This has always been the core question behind all the Philosophy Weekend blog posts, and as far as I’m concerned the question of the ethical nature of war should be the primary question behind all ethical philosophy. I’ve said it before and I’ll say it again: if you are an ethical philosopher, you ought to be trying to tackle the problem of global war. It’s hard to imagine what other important tasks an ethical philosopher could possibly consider more important.

Here’s the New York Times article about an attempt by the US government to codify rules for the practice of drone attacks:

The White House reportedly is developing rules for when to kill terrorists around the world. The world may never see them, given the Obama administration’s inclination toward unnecessary secrecy regarding its national security policy. But the effort itself is a first step toward acknowledging that when the government kills people away from the battlefield, it must stay within formal guidelines based on the rule of law — especially when the life of an American citizen is at stake.

For eight years, the United States has conducted but never formally acknowledged a program to kill terrorists associated with Al Qaeda and the Taliban away from the battlefield in Afghanistan. Using drones, the Central Intelligence Agency has made 320 strikes in Pakistan since 2004, killing 2,560 or more people, including at least 139 civilians, according to the Long War Journal, a Web site that tracks counterterrorism operations. Another 55 strikes took place in Yemen.

Items —
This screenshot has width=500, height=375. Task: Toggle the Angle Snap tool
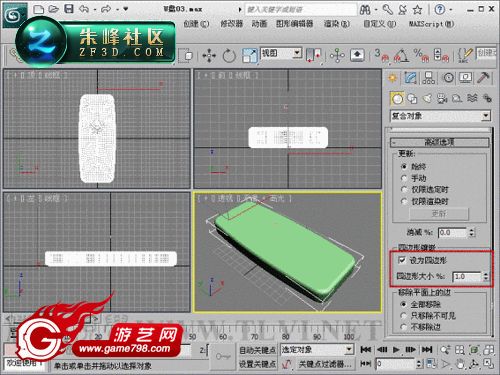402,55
...
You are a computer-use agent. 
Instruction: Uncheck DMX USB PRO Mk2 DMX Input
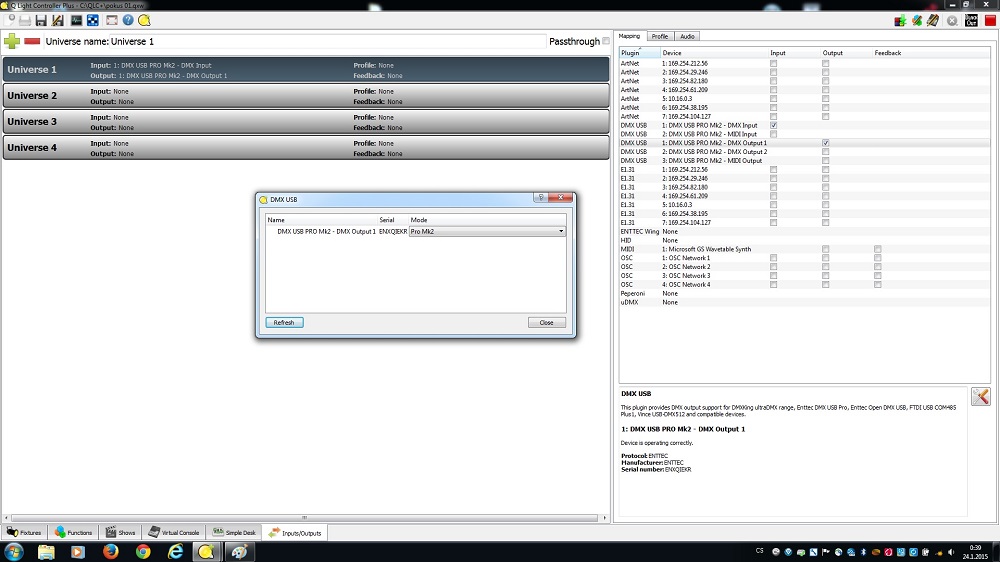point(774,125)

What is being asked —
According to the text on war and drone strikes, how many strikes has the Central Intelligence Agency made in Pakistan since 2004? The lines above have no connection to the text on war and drone strikes.

Exercise answer —
320 strikes.